Para jugar metecinco, yo sacaba mi álbum de Italia 90′, y antes de empezar tan disputadísimos encuentros, todos escogíamos cuál futbolista íbamos a ser: Jurgen Klinsmann, Gary Lineker, Careca, Claudio Caniggia, o los exóticos Kim Jo Sung o Cyrille Makanaky (recuerdo que estos dos últimos eran respectivamente el único coreano con pelo largo y el camerunés con trencitas); y si se trataba de elegir un portero: Nery Pumpido, Walter Zenga, Michel Preud’homme, Tony Meola… Ah, y yo nunca permitía que escogiéramos jugadores de Costa Rica porque no estaba bien anotarle o ganarle a nuestra Sele…
Amigo lector, usted que siente el fútbol como yo, comprende con nostalgia cómo disfrutábamos pasar horas jugando. Hubiera un fuerte sol, o llovizna (o aguacero cerrado si no estaba en casa mi mamá), no escatimábamos oportunidad para darle bola… Y si había que suspender el enfrentamiento por tener que ir a almorzar, en menos de diez minutos consumíamos esa comida para salir tan rápidamente a jugar, que ni siquiera le agradecíamos a nuestra madre por esos alimentos… Uno se volvía a calzar los tacos o tennis mientras aún masticaba el último bocado, y de nuevo a jugar. Muchos de mis amigos ya estaban esperando en el portón de mi casa, lo cual significaba que ellos también deglutían muy rápido.
Como a las 5:30 empezaba a oscurecer, entonces forzosamente teníamos que suspender la actividad futbolera de ese día.

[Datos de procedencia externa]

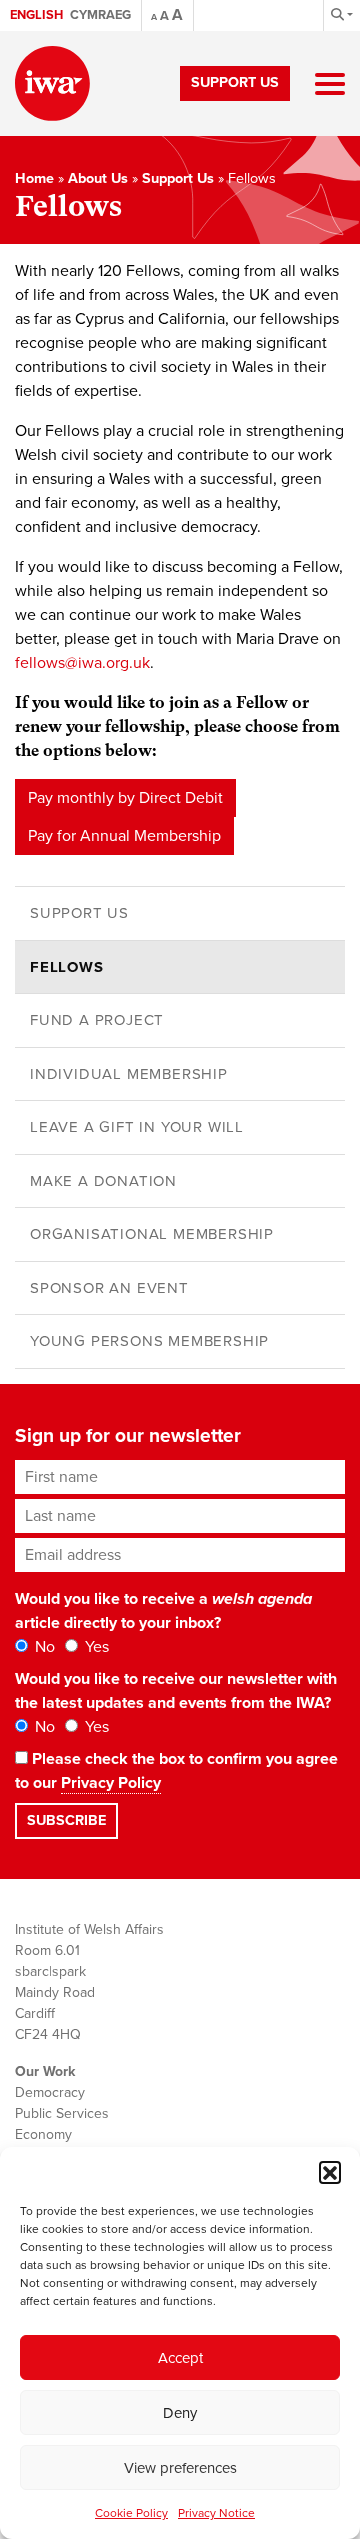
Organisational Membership (152, 1234)
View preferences (180, 2468)
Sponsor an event (109, 1288)
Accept (180, 2358)
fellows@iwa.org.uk (82, 663)
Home (34, 178)
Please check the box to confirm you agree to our (176, 1771)
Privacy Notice (216, 2513)
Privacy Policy (111, 1783)
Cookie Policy (131, 2513)
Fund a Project (97, 1020)
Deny (180, 2413)
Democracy (50, 2092)
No (43, 1647)
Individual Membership (129, 1074)
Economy (43, 2134)
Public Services (62, 2113)
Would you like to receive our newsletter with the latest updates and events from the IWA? (176, 1691)
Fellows (67, 967)
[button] (330, 2172)
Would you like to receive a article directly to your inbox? (163, 1611)
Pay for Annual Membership (124, 836)
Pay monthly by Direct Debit (125, 798)
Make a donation (103, 1181)
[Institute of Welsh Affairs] (52, 83)
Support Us (235, 82)
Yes (95, 1647)
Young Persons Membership (149, 1341)
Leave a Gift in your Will (137, 1127)
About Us (98, 178)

Claro, no faltaba quien exclamara: «-Pero qué es el miedo, todavía se puede ver…» Y hábilmente acotaba: «-Bueno, retirada vale gane!» Otros como yo pensaban: «Charita, si hubiera luces para jugar de noche como en la Cueva…» Seguidamente todos nos íbamos a nuestros respectivos hogares a cenar. Ninguno de nosotros se quejaba de lesión alguna, ni siquiera del mínimo dolor… Los carajillos son como de hule, decían los abuelos. Nadie pensaba en apelar ningún resultado, ni cómo conseguir dinero jugando, tampoco tenía cabida en la cabeza alguna maliciosa intención de cobrarse alguna fuerte entrada… no, todos llegábamos felices a nuestras casas, comíamos, veíamos El Chavo del Ocho y nos dormíamos temprano, al tiempo que repasábamos en la mente las mejores acciones del día: el mejor golazo, la mejor atajada, el casi casique dejó vibrando alguno de los travesaños… Todos felices, porque sabíamos que unas cuantas horas después estaríamos haciendo otra vez lo que más nos gustaba: ¡mejenguear!
Usted que jugaba en la plaza del pueblo, en la playa, en la propia calle, en el potrero más cercano, en el planché del barrio: ¡qué dichosos fuimos! Disfrutamos vivencias únicas, de esas que valen más que cualquier dinero en el mundo. Ahora nuestros retoños son el reflejo de nosotros mismos. Cada uno de esos pequeñines que con un balón en la mano caminan hacia el próximo campo improvisado, cada uno de esos pequeños mejengueros, son el respetable lector, son el autor de esta columna, son nuestros amigos de infancia, nuestros compañeros de la escuela… A todos ustedes les envío un sincero abrazo, y finalizo: ¡feliz Día del Niño!